Fulfilling dreams in India

When Associate Professor of History Wendy Singer got a call from Dana Lightstone '96 and learned her former student had raised funds for a project in India, it didn't take Singer long to suggest where the money should go. India is Singer's specialty and passion, and she told Lightstone the story of her long-time friend Kailash Jha, who dreamed of creating a children's library in his remote home village of Ranti in Northern India.

It was just the beginning of a collaboration among Kenyon students, alumni, and faculty who worked with Jha and the residents of Ranti to make the library a reality. It opened in June of 2000 and, in many ways, it is a continuation of Kenyon's long-standing literary tradition.

Jha got the idea when he visited a children's library in Charlottesville, Virginia, in 1996. Less than 48 percent of the population can read in Bihar, the state where Ranti is located. He hoped the library, by promoting literacy, would help erase the many divisions in Ranti; It would bring together children of higher castes with those of lower castes, and allow boys to learn with girls, Hindus with Muslims.

In such a rural locale, these divisions were often absolute. Ranti is a small town with a cobblestone path running through it. Mango trees and ox carts are a common sight. Residents bathe and wash their clothes in a pair of large artificial ponds.

"For children who have never attended school, the goal of the library is to attract them to a place of learning, to generate an enthusiasm to pursue a formal education," says Jha, a political advisor for the U.S. Department of State in New Delhi. "For children who already attend school, the library provides fresh opportunities. The children often teach one another."

Singer called on Kenyon students to help. The first person she thought of was Sarah Fox '02, an international studies major who had been intending to focus on Africa. Fox was intrigued by the idea of working directly on a project rather than simply reading about it. She was soon on her way to Ranti via a long flight to New Delhi followed by an overnight train ride and a six-hour drive.

Jha's daughter, Richa '03, was a Kenyon student when the project got off the ground. "Throughout my childhood I had Kenyon T-shirts and sweatshirts supplied to me by Wendy Singer," she says. "It was no great surprise for me to come here." (It is also no great surprise that her sister, Archita, will be a first-year student at the College in 2003.)
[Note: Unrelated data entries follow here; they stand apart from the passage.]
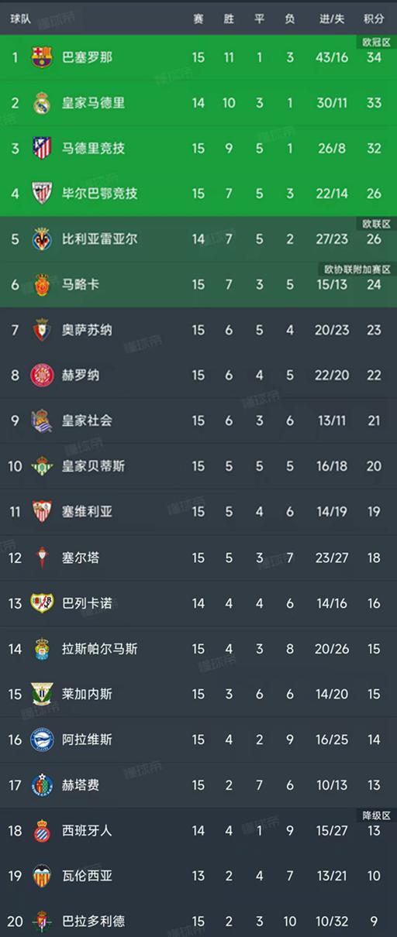Open the Real Madrid team logo
Image resolution: width=397 pixels, height=937 pixels.
(x=41, y=103)
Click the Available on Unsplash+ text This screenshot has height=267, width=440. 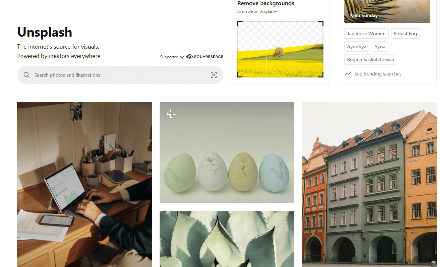257,11
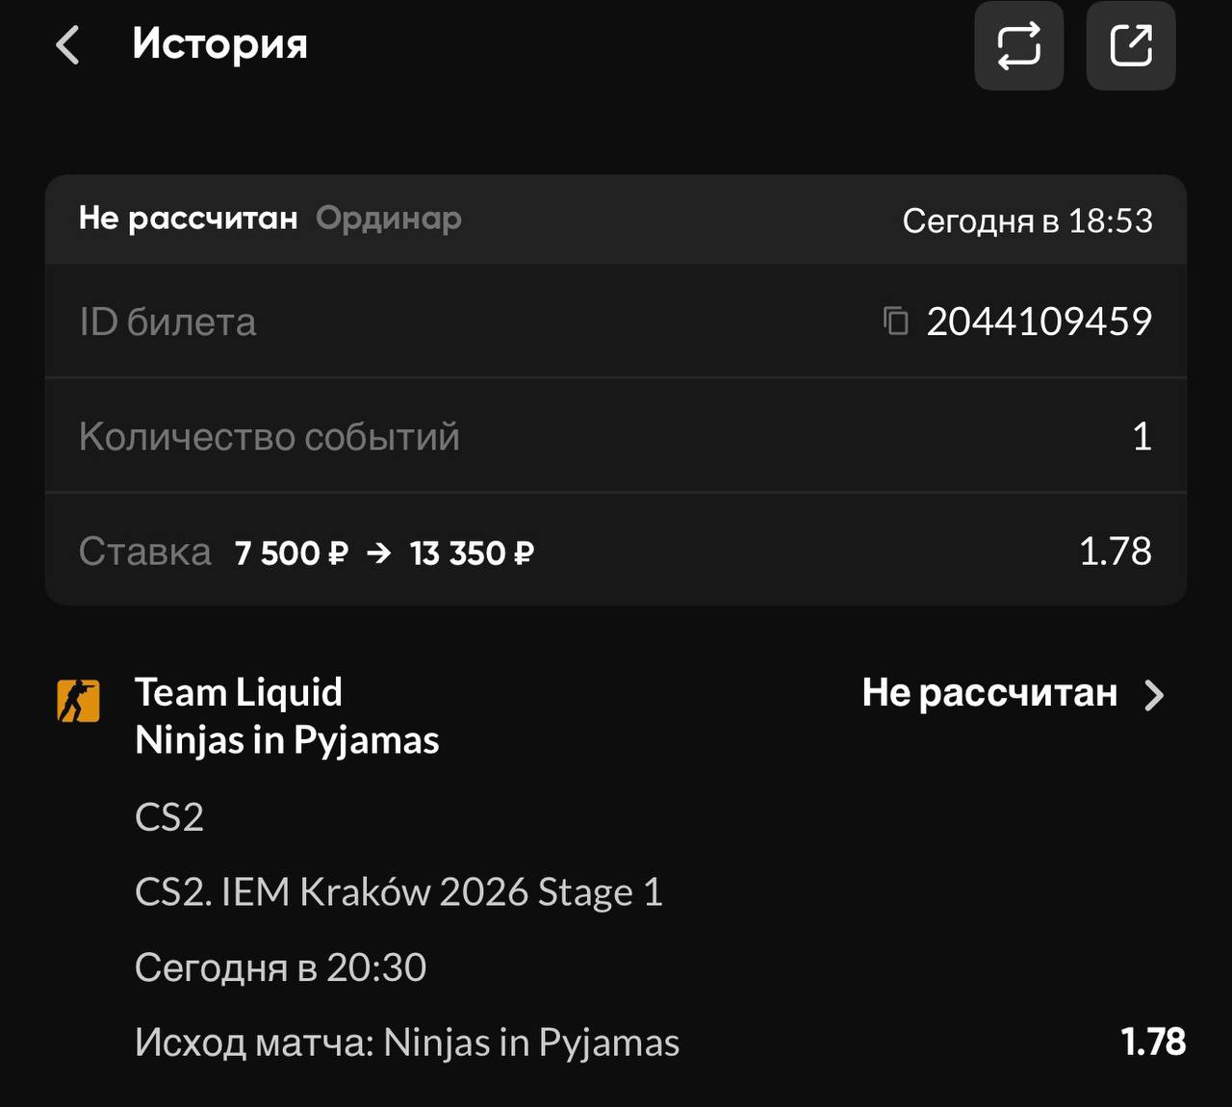The image size is (1232, 1107).
Task: Tap the match status Не рассчитан next to chevron
Action: pyautogui.click(x=989, y=693)
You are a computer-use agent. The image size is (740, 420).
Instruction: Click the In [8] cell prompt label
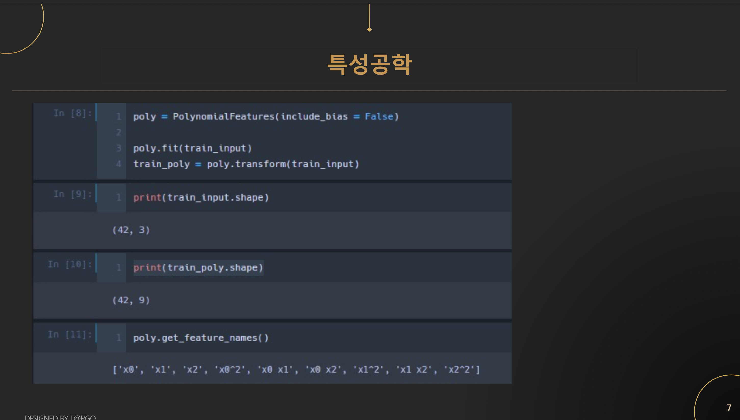point(73,113)
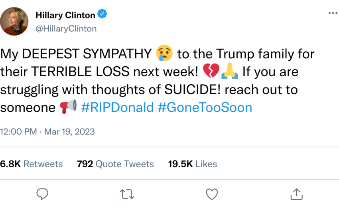Viewport: 339px width, 216px height.
Task: Click the crying face emoji
Action: pyautogui.click(x=164, y=54)
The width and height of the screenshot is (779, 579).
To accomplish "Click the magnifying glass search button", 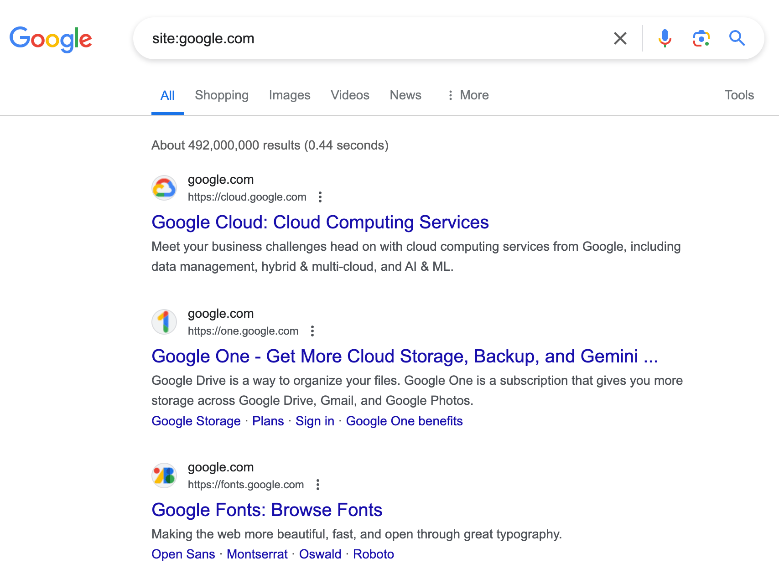I will (x=737, y=38).
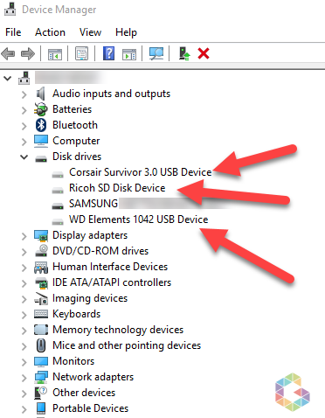This screenshot has height=418, width=325.
Task: Expand the Bluetooth category
Action: point(24,126)
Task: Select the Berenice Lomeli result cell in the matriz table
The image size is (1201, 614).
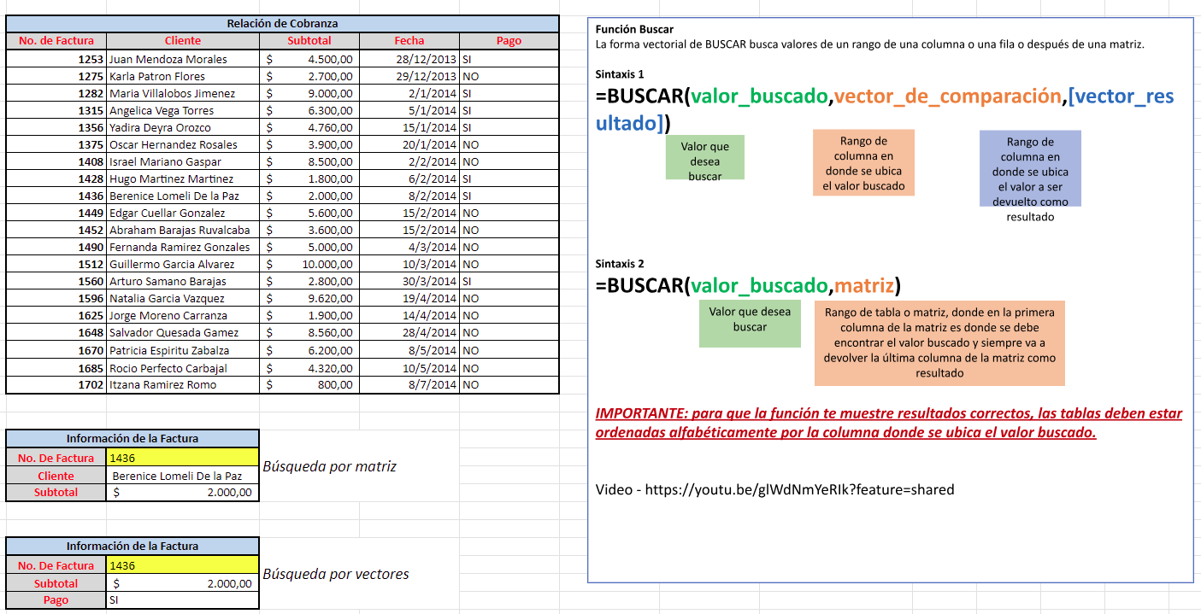Action: 182,476
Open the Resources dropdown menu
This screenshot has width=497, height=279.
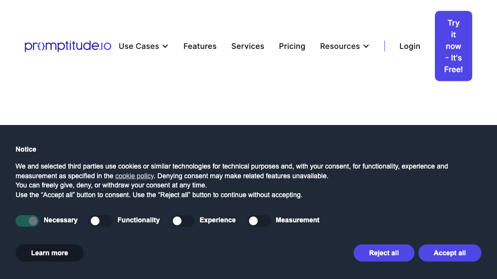pos(340,46)
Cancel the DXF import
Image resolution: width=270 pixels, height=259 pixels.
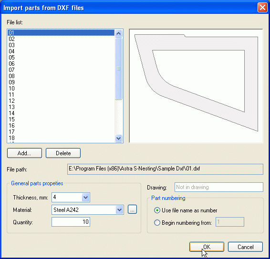pos(245,247)
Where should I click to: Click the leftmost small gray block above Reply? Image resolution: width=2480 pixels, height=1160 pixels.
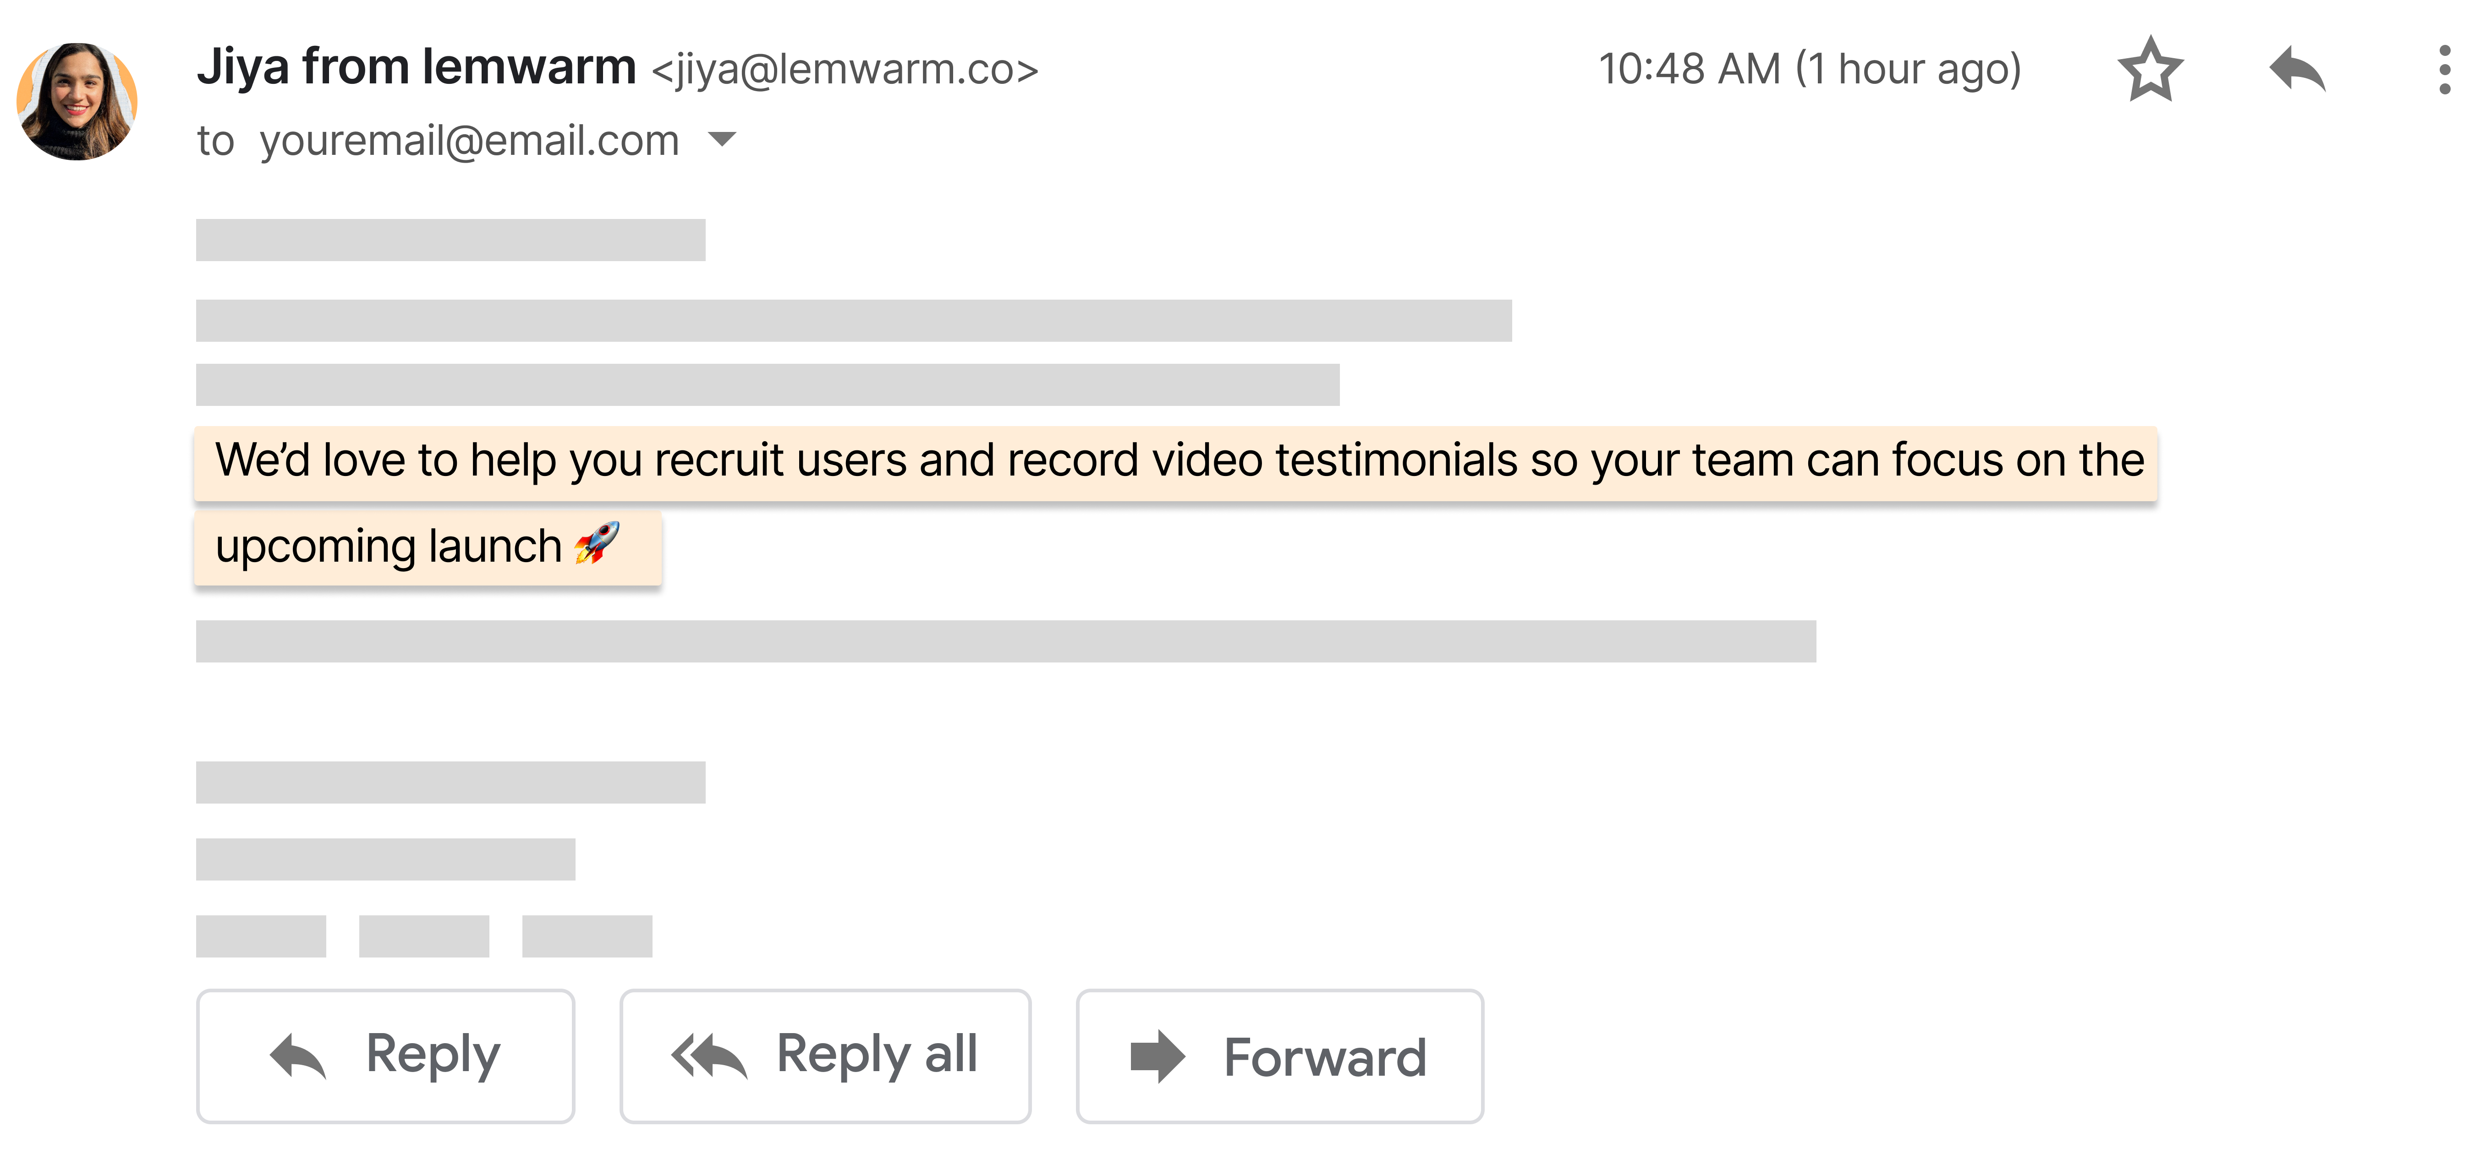(261, 936)
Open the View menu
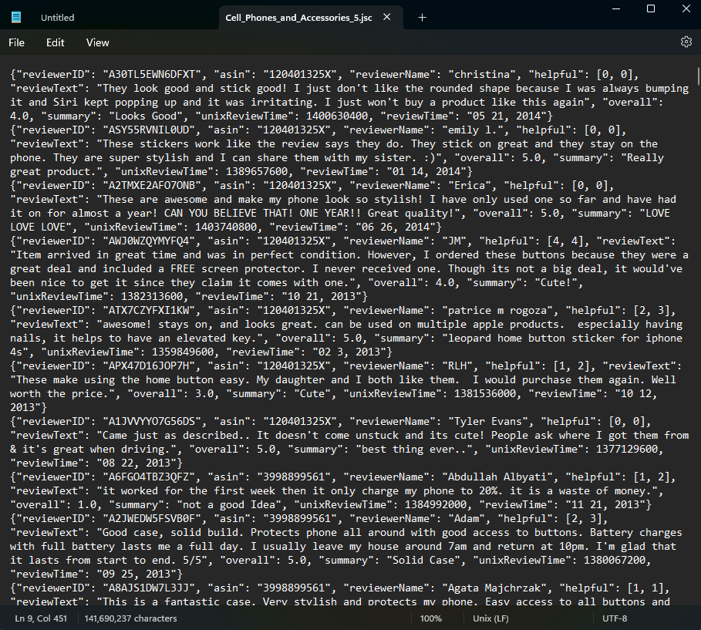Screen dimensions: 701x630 click(x=97, y=42)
Richa had a work-study job cataloguing books at the Olin-Chalmers libraries. It was valuable training; she was put in charge of cataloguing books and materials for the new library.

Encouraged by Singer and Richa Jha, Holly Donahue '00 visited the library during a trip to India in the summer of 2002. Donahue, who speaks Hindi and Urdu, spent mornings reading to the children. Part of the mission of the library is to teach Ranti's children to speak English. But they enjoyed listening to Donahue read in their language. They liked teaching her.

"The kids kept asking how I knew Hindi, and they were always testing me on words and correcting me," she says. "I think they started to see that if I could learn Hindi, then they could learn English."

Kailash Jha welcomed the help. "The children's library project has benefited immensely from its Kenyon association," he says. "When Richa, Dana, Holly, and Sarah spend time working and playing with the children, it has great symbolic importance. The children and villagers feel that sincere efforts are being made, that people care what happens to them."

The four Kenyon women saw firsthand the dedication needed to create the library. "In working with Kailash, I learned the importance of a project's nuances," says Fox. "What at times can appear as straightforward as gathering books and supplies, finding a building to house them, then calling it a children's library and inviting the community in is much more complex than it seems."

Lightstone recalls watching as Jha spoke to a classroom of children at a Muslim school where only the Koran is taught. After the visit, only a few of the children came to the library, but Jha was satisfied that he had some impact. Perhaps the children would soon bring their friends.

Fox stood by as Jha talked to lower-caste parents who need their children to work in order to feed the family. He gently explained the advantage of allowing their offspring a few hours to begin learning to read. Slowly, a few of these children began to show up at the library, too.

One day, a little boy came by. He was a bit timid, but he finally asked Jha, "Is it O.K. for girls to come to the library?" Told that girls were welcome he said, "I'll bring my sister." He soon returned with a long line of girls, all holding hands, eager to see what was inside the library.

Jha believes the project might lead to libraries in other villages. If enough such places are created where children can learn together, it might slowly bring Indians closer, blurring some of the ancient dividing lines.

And Singer plans to continue encouraging Kenyon students to lend a hand. "I send Kenyon kids to Ranti because it gives them a true local experience in India," she says. "It's a vibrant and rich place where Indians are helping other Indians."